__What the task requires__
Can you locate each line in the records below that contains the word "toolbar" and copy those lines out?

Records contained in a dataset:

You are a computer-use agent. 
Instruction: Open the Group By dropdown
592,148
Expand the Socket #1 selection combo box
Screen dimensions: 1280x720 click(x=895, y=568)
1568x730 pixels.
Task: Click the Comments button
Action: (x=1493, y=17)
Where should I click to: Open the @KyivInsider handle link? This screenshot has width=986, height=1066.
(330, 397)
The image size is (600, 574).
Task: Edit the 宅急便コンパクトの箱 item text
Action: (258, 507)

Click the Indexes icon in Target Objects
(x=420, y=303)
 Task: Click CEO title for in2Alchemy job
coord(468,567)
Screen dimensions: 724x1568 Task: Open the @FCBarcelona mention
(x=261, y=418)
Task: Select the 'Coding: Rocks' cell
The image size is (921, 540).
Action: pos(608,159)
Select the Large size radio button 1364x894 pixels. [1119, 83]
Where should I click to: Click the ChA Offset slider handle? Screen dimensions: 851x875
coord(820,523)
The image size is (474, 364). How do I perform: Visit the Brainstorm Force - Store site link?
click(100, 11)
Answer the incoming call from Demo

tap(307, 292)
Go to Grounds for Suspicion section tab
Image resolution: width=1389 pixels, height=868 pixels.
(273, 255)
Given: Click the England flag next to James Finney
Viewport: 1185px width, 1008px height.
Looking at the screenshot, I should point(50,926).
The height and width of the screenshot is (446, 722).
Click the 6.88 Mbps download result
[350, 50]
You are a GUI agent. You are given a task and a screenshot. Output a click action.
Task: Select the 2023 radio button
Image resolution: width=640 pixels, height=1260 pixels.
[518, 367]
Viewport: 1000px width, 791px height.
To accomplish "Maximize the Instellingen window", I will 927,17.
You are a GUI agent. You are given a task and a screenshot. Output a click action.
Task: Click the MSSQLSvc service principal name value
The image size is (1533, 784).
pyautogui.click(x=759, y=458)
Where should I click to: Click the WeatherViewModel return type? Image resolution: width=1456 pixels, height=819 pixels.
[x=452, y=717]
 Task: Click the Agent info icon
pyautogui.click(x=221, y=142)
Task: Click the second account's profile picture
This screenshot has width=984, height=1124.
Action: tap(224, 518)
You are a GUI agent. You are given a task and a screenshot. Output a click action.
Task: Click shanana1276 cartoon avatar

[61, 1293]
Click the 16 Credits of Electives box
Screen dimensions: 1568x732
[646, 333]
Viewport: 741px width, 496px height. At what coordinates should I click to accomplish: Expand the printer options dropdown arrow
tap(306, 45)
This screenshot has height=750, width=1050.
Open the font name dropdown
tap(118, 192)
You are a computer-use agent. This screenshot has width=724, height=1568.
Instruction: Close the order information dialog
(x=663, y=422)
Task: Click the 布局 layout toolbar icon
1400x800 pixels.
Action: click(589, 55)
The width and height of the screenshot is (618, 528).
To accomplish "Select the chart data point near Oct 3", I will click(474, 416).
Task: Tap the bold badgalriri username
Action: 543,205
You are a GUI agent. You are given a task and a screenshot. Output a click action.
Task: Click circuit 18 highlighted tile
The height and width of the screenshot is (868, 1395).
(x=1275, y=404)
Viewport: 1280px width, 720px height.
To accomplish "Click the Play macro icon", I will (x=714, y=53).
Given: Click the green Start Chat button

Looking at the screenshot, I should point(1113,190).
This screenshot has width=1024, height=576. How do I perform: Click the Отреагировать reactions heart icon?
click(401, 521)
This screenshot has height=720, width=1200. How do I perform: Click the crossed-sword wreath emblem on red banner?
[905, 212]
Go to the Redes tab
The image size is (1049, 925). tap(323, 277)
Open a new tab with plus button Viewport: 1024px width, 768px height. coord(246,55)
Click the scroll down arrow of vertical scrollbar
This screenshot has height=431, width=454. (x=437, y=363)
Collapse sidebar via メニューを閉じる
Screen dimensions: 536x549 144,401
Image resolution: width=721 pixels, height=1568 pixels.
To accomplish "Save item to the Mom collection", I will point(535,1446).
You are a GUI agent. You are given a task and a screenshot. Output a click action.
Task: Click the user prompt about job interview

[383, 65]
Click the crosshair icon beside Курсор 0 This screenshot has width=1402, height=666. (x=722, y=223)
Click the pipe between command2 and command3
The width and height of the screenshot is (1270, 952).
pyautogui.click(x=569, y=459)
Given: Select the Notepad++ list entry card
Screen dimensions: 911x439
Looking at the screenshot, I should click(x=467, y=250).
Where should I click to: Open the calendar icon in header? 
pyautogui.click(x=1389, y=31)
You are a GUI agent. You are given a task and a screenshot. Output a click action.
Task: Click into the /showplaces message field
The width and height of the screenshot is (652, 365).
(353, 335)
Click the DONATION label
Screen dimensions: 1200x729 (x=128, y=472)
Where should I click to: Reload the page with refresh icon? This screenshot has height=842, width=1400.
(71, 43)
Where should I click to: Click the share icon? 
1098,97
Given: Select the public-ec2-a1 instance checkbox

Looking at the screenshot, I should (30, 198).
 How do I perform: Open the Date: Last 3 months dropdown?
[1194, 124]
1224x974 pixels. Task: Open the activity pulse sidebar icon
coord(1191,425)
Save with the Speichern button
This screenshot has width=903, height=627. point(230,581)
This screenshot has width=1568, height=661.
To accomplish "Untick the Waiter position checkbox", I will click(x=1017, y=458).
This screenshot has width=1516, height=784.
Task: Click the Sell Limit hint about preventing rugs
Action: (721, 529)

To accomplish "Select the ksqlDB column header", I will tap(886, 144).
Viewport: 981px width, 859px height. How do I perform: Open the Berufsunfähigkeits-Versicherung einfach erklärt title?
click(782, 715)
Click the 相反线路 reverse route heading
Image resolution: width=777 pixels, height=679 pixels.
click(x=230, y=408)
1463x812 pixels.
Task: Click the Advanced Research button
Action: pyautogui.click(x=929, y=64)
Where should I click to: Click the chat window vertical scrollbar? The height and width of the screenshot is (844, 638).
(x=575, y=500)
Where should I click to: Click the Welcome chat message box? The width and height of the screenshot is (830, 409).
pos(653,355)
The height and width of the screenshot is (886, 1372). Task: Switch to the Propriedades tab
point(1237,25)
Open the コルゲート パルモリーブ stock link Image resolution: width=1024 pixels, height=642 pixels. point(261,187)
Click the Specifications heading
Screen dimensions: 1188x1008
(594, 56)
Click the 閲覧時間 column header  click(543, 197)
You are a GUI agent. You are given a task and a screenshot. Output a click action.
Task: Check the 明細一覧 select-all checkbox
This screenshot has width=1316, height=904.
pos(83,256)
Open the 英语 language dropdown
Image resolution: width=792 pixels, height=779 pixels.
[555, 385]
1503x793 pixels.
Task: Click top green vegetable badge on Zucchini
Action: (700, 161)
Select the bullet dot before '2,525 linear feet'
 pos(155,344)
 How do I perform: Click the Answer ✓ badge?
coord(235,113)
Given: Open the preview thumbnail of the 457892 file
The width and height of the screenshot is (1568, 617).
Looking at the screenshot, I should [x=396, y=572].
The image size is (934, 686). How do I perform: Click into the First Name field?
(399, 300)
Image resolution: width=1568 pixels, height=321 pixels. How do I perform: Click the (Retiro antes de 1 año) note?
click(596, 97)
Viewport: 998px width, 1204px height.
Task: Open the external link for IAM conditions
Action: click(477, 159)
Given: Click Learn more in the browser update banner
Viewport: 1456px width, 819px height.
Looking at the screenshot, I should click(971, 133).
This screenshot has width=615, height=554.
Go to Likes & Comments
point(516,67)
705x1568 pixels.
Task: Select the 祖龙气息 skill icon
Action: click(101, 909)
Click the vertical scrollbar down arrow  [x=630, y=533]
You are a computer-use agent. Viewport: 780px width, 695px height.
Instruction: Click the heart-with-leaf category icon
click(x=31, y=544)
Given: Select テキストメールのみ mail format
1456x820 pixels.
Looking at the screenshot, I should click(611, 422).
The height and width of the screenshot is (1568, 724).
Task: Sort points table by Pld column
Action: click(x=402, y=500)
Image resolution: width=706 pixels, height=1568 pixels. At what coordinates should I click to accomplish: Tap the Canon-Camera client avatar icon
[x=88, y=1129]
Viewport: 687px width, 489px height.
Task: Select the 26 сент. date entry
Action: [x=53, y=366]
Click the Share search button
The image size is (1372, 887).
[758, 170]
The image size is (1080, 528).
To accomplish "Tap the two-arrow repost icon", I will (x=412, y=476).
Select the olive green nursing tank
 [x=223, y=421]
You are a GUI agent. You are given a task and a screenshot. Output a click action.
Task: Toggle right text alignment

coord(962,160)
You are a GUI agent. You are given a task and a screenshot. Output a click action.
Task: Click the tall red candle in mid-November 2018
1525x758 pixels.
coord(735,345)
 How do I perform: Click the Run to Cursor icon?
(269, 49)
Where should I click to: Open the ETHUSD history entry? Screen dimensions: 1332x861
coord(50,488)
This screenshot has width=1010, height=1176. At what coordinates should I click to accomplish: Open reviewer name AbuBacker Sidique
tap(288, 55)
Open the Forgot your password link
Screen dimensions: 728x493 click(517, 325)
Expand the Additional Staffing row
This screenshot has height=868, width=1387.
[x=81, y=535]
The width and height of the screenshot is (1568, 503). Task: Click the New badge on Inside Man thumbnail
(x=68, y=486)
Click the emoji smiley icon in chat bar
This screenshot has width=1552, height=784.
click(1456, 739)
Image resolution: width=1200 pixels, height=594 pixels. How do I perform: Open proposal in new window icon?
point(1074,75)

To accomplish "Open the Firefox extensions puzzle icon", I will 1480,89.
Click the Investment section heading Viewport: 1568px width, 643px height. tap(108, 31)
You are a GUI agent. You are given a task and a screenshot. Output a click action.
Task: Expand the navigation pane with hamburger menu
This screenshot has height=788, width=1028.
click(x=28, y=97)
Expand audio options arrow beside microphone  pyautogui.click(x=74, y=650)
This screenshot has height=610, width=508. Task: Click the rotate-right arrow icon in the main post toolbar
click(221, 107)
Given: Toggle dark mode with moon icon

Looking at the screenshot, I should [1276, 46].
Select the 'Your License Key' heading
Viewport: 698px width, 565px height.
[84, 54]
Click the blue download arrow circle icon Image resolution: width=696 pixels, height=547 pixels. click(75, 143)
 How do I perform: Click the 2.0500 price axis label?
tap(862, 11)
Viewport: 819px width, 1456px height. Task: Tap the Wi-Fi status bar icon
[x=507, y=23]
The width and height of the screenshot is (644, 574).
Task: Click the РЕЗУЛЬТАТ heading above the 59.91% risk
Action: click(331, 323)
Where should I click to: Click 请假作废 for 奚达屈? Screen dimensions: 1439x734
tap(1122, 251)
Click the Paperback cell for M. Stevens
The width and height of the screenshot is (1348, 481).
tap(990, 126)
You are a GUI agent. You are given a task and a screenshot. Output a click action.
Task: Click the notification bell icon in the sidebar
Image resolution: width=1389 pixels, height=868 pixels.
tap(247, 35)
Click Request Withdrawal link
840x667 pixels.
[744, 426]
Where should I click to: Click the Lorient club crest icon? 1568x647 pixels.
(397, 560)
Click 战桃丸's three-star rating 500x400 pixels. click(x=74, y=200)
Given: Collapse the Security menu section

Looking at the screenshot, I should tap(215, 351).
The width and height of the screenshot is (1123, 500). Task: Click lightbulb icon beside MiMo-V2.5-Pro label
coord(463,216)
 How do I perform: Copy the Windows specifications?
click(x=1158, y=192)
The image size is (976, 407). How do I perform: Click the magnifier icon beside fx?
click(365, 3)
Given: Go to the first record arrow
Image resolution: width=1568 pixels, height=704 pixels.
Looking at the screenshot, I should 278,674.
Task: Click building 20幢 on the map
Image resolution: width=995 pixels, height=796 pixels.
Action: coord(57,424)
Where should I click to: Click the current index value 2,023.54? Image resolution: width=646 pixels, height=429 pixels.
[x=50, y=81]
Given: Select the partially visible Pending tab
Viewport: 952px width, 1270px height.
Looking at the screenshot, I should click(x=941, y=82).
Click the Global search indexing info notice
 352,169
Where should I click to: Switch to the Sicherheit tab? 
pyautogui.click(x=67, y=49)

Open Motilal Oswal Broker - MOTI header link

__Expected answer__
Task: Click the 布局 layout toolbar icon
This screenshot has height=610, width=508. Task: Click the rotate-right arrow icon in the main post toolbar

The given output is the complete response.